= Exercise objective =
Without adding or dropping anything, copy the entries below.

Dataset entries:
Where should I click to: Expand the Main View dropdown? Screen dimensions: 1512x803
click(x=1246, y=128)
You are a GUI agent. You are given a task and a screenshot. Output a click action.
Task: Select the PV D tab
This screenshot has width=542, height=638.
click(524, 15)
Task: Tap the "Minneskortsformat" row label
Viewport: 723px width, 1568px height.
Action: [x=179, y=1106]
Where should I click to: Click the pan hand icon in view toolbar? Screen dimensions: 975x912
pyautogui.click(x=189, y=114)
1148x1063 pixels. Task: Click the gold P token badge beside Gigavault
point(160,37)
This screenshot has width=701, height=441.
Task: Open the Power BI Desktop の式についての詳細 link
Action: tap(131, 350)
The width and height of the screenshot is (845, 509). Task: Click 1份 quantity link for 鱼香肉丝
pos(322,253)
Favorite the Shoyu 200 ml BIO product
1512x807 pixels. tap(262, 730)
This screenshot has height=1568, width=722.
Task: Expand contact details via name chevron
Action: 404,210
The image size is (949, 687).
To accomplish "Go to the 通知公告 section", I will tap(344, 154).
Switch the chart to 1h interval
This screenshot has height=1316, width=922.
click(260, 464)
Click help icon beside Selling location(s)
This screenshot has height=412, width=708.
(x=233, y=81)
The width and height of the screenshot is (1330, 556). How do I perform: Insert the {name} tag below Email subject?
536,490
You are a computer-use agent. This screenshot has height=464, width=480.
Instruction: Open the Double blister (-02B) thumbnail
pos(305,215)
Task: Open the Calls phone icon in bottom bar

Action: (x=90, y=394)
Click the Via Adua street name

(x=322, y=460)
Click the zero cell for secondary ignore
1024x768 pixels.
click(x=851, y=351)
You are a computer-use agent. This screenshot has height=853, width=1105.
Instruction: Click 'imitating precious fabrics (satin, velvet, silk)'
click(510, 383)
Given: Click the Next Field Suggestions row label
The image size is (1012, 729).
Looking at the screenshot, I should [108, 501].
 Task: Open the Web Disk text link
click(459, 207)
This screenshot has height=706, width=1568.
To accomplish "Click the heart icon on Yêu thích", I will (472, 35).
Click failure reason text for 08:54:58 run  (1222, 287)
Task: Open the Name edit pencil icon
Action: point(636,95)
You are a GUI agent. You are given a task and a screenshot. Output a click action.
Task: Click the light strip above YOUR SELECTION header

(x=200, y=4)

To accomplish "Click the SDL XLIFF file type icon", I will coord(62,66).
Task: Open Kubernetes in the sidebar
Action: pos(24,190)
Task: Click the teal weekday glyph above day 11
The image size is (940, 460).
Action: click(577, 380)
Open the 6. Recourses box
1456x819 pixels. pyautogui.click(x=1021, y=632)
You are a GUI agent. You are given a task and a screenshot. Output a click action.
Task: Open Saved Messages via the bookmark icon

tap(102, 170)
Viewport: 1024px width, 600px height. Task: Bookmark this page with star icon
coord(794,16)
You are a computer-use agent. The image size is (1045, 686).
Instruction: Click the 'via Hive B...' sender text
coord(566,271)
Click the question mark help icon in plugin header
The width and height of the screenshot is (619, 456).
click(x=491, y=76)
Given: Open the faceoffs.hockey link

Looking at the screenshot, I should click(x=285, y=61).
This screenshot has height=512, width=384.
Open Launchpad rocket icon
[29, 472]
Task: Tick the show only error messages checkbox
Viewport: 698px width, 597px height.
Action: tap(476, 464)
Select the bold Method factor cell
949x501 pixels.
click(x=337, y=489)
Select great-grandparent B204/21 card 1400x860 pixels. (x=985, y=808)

= Expected answer =
Where should I click to: Expand the Main View dropdown? Screen dimensions: 1512x803
click(x=1246, y=128)
You are a GUI agent. You are given a task and a screenshot. Output a click action.
Task: Select the PV D tab
This screenshot has width=542, height=638.
click(524, 15)
Task: Tap the "Minneskortsformat" row label
Viewport: 723px width, 1568px height.
Action: [x=179, y=1106]
Where should I click to: Click the pan hand icon in view toolbar? Screen dimensions: 975x912
pyautogui.click(x=189, y=114)
1148x1063 pixels. Task: Click the gold P token badge beside Gigavault
point(160,37)
This screenshot has width=701, height=441.
Task: Open the Power BI Desktop の式についての詳細 link
Action: tap(131, 350)
The width and height of the screenshot is (845, 509). Task: Click 1份 quantity link for 鱼香肉丝
pos(322,253)
Favorite the Shoyu 200 ml BIO product
1512x807 pixels. tap(262, 730)
This screenshot has height=1568, width=722.
Task: Expand contact details via name chevron
Action: 404,210
The image size is (949, 687).
To accomplish "Go to the 通知公告 section", I will tap(344, 154).
Switch the chart to 1h interval
This screenshot has height=1316, width=922.
click(260, 464)
Click help icon beside Selling location(s)
This screenshot has height=412, width=708.
(x=233, y=81)
The width and height of the screenshot is (1330, 556). How do I perform: Insert the {name} tag below Email subject?
536,490
You are a computer-use agent. This screenshot has height=464, width=480.
Instruction: Open the Double blister (-02B) thumbnail
pos(305,215)
Task: Open the Calls phone icon in bottom bar

Action: (x=90, y=394)
Click the Via Adua street name

(x=322, y=460)
Click the zero cell for secondary ignore
1024x768 pixels.
click(x=851, y=351)
You are a computer-use agent. This screenshot has height=853, width=1105.
Instruction: Click 'imitating precious fabrics (satin, velvet, silk)'
click(510, 383)
Given: Click the Next Field Suggestions row label
The image size is (1012, 729).
Looking at the screenshot, I should [108, 501].
 Task: Open the Web Disk text link
click(459, 207)
This screenshot has height=706, width=1568.
To accomplish "Click the heart icon on Yêu thích", I will (472, 35).
Click failure reason text for 08:54:58 run  (1222, 287)
Task: Open the Name edit pencil icon
Action: point(636,95)
You are a GUI agent. You are given a task and a screenshot. Output a click action.
Task: Click the light strip above YOUR SELECTION header

(x=200, y=4)

To accomplish "Click the SDL XLIFF file type icon", I will coord(62,66).
Task: Open Kubernetes in the sidebar
Action: pos(24,190)
Task: Click the teal weekday glyph above day 11
The image size is (940, 460).
Action: click(577, 380)
Open the 6. Recourses box
1456x819 pixels. pyautogui.click(x=1021, y=632)
You are a GUI agent. You are given a task and a screenshot. Output a click action.
Task: Open Saved Messages via the bookmark icon

tap(102, 170)
Viewport: 1024px width, 600px height. Task: Bookmark this page with star icon
coord(794,16)
You are a computer-use agent. The image size is (1045, 686).
Instruction: Click the 'via Hive B...' sender text
coord(566,271)
Click the question mark help icon in plugin header
The width and height of the screenshot is (619, 456).
click(x=491, y=76)
Given: Open the faceoffs.hockey link

Looking at the screenshot, I should click(x=285, y=61).
This screenshot has height=512, width=384.
Open Launchpad rocket icon
[29, 472]
Task: Tick the show only error messages checkbox
Viewport: 698px width, 597px height.
Action: tap(476, 464)
Select the bold Method factor cell
949x501 pixels.
click(x=337, y=489)
Select great-grandparent B204/21 card 1400x860 pixels. (x=985, y=808)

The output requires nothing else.